* **Assignment**
Pick every line out of the entries below that holds the string "popup", and report them.

[Records from a data collection]
# # # #
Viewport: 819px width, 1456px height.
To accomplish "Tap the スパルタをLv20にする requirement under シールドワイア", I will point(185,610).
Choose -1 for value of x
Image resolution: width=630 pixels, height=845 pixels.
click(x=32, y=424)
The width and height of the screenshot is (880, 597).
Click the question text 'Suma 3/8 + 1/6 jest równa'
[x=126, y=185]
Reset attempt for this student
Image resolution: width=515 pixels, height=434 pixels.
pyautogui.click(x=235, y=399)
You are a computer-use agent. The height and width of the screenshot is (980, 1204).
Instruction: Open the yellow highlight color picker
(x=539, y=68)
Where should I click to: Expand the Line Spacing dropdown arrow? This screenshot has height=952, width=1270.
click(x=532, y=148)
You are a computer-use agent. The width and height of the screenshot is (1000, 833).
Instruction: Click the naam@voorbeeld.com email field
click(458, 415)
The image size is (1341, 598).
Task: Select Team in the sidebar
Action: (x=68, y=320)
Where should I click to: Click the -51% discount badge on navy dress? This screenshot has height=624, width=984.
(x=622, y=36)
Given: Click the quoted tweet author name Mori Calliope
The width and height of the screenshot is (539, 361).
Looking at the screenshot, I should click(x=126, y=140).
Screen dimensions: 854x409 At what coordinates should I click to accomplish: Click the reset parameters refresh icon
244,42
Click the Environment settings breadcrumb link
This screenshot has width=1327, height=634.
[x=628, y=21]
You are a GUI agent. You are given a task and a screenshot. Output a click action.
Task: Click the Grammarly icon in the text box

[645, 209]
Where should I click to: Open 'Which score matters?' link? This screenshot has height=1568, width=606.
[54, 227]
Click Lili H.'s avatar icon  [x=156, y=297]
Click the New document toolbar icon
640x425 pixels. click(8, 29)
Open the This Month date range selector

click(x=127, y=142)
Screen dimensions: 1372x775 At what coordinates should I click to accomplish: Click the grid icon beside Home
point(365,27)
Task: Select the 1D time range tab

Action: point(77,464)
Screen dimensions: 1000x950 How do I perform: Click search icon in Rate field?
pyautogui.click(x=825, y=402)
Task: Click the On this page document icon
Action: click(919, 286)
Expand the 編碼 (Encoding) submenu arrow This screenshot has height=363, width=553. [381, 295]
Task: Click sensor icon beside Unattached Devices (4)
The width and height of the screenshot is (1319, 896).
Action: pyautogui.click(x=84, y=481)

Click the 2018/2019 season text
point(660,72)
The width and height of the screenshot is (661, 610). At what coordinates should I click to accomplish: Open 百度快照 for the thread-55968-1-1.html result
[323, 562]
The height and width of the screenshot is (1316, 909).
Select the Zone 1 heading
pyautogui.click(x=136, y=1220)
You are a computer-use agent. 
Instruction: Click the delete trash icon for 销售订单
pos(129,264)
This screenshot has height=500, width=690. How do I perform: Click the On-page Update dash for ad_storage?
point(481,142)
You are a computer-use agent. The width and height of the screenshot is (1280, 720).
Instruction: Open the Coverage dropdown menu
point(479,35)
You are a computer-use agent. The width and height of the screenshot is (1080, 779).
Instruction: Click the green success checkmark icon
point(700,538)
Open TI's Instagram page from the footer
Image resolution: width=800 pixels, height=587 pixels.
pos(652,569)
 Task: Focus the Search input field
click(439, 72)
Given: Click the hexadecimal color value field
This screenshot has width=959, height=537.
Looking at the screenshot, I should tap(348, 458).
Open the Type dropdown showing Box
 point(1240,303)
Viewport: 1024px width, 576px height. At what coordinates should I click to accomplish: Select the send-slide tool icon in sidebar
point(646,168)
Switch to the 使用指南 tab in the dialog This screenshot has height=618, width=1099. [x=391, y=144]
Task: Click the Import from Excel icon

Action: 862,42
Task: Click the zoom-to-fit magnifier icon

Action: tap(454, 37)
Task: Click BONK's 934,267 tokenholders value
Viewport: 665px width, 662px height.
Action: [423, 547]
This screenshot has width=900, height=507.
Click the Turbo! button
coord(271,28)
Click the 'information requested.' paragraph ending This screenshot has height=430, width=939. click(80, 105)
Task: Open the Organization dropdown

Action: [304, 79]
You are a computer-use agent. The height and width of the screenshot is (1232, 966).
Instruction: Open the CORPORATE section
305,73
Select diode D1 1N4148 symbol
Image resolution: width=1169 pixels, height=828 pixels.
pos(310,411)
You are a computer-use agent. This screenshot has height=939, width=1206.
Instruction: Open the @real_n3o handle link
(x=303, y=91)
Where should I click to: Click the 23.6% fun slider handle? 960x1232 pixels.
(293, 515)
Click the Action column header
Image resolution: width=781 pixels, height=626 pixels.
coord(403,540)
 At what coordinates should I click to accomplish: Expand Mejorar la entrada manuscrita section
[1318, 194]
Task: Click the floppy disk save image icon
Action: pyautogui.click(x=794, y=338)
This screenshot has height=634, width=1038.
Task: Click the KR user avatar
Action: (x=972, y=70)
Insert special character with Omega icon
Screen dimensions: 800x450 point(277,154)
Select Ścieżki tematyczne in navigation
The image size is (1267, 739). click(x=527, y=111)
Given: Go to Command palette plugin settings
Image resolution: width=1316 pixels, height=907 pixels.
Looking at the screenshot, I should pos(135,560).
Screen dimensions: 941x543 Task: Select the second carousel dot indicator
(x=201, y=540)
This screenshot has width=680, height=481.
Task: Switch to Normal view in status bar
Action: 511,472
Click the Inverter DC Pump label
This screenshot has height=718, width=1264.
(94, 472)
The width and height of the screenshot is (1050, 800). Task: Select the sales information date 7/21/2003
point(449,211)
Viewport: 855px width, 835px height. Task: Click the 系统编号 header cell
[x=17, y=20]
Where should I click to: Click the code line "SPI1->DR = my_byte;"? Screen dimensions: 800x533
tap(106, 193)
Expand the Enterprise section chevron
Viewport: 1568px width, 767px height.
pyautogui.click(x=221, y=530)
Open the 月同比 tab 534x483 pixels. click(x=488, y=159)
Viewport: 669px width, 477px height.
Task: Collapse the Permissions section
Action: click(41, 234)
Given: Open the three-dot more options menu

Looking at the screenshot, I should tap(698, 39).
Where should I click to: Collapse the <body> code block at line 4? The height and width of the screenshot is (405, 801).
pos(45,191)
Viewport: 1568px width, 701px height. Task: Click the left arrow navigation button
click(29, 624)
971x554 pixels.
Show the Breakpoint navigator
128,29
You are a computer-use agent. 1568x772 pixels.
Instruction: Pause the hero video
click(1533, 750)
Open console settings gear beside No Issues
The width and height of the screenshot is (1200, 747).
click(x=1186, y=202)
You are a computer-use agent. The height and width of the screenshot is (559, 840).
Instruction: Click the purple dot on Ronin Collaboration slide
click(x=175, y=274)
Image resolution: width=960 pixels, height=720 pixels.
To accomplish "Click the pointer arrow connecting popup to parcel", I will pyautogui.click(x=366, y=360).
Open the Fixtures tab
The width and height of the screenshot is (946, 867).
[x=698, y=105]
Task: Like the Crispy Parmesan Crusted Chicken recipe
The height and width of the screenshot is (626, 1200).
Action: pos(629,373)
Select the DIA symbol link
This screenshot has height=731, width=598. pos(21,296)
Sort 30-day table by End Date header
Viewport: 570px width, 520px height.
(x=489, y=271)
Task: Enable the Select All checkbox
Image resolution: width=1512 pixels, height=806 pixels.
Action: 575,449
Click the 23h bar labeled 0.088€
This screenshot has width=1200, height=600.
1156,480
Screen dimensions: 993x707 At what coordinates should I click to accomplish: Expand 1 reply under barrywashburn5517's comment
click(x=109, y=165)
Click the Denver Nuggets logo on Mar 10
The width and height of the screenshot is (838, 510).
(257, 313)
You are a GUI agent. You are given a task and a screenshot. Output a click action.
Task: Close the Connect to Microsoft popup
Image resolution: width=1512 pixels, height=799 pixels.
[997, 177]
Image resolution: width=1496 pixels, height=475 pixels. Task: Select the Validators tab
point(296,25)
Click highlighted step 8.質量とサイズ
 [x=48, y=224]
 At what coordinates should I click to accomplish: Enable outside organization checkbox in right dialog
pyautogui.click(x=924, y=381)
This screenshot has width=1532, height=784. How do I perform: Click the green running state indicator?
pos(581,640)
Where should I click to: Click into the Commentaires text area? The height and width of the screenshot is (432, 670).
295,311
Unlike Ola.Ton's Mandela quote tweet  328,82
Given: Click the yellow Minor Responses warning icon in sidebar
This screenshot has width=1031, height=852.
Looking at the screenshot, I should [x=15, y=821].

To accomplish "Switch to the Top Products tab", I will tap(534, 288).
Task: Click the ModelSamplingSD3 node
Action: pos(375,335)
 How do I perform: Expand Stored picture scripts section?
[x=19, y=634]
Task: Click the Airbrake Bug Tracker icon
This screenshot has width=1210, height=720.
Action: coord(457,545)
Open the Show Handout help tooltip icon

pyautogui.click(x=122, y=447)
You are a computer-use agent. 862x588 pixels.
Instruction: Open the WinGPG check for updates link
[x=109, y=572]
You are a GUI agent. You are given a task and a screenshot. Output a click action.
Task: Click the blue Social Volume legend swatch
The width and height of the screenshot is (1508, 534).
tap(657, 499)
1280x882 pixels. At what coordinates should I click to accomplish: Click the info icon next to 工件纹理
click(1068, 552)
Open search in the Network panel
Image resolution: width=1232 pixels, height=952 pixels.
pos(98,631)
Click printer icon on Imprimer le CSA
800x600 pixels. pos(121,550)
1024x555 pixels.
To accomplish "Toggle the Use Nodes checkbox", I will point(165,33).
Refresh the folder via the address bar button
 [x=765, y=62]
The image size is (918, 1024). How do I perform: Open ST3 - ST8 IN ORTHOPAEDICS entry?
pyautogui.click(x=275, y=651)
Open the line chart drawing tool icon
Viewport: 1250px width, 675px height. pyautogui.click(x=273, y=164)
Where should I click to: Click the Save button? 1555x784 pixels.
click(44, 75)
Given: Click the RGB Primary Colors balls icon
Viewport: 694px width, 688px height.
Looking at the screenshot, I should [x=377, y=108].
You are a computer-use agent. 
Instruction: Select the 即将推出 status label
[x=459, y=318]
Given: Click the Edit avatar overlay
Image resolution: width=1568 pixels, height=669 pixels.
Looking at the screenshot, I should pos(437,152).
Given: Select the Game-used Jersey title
# # # #
* **Answer to this problem**
To accomplish "Click the pointer arrow connecting popup to parcel", I will pyautogui.click(x=366, y=360).
Task: Close the Connect to Microsoft popup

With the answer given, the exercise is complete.